## YOUR GOAL
The result should be the line with "Open the notifications bell" followed by every remaining line of the entries, each reproduced exactly, with nothing else.
╭──
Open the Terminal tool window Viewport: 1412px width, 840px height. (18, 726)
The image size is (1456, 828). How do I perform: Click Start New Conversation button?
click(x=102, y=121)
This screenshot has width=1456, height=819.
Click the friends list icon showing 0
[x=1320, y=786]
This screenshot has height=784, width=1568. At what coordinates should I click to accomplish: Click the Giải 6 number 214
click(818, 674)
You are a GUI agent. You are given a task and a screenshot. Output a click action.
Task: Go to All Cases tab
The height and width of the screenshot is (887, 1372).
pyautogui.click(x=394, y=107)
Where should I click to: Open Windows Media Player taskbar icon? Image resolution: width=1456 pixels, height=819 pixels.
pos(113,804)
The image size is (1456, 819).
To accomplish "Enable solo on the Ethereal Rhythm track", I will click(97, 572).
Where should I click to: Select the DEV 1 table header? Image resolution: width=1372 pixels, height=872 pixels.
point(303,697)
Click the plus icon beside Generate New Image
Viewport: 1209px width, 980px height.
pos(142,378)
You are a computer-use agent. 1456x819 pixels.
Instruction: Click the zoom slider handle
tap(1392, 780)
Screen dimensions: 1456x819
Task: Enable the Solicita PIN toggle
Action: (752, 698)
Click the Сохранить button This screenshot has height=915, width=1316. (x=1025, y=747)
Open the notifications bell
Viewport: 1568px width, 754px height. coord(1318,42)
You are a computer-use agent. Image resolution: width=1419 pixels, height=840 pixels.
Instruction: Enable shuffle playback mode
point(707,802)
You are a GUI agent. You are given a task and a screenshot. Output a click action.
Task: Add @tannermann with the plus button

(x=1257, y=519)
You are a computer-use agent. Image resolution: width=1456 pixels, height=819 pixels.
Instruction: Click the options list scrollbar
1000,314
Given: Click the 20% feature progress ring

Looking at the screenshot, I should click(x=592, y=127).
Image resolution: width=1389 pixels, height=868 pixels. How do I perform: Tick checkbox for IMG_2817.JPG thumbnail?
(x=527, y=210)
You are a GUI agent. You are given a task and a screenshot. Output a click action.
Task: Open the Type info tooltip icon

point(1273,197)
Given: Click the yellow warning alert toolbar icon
╰──
## OUTPUT BELOW
Open the notifications bell
Viewport: 1568px width, 754px height. coord(1318,42)
You are a computer-use agent. Image resolution: width=1419 pixels, height=840 pixels.
Instruction: Enable shuffle playback mode
point(707,802)
You are a GUI agent. You are given a task and a screenshot. Output a click action.
Task: Add @tannermann with the plus button

(x=1257, y=519)
You are a computer-use agent. Image resolution: width=1456 pixels, height=819 pixels.
Instruction: Click the options list scrollbar
1000,314
Given: Click the 20% feature progress ring

Looking at the screenshot, I should click(x=592, y=127).
Image resolution: width=1389 pixels, height=868 pixels. How do I perform: Tick checkbox for IMG_2817.JPG thumbnail?
(x=527, y=210)
You are a GUI agent. You are given a task and a screenshot. Output a click action.
Task: Open the Type info tooltip icon

point(1273,197)
Given: Click the yellow warning alert toolbar icon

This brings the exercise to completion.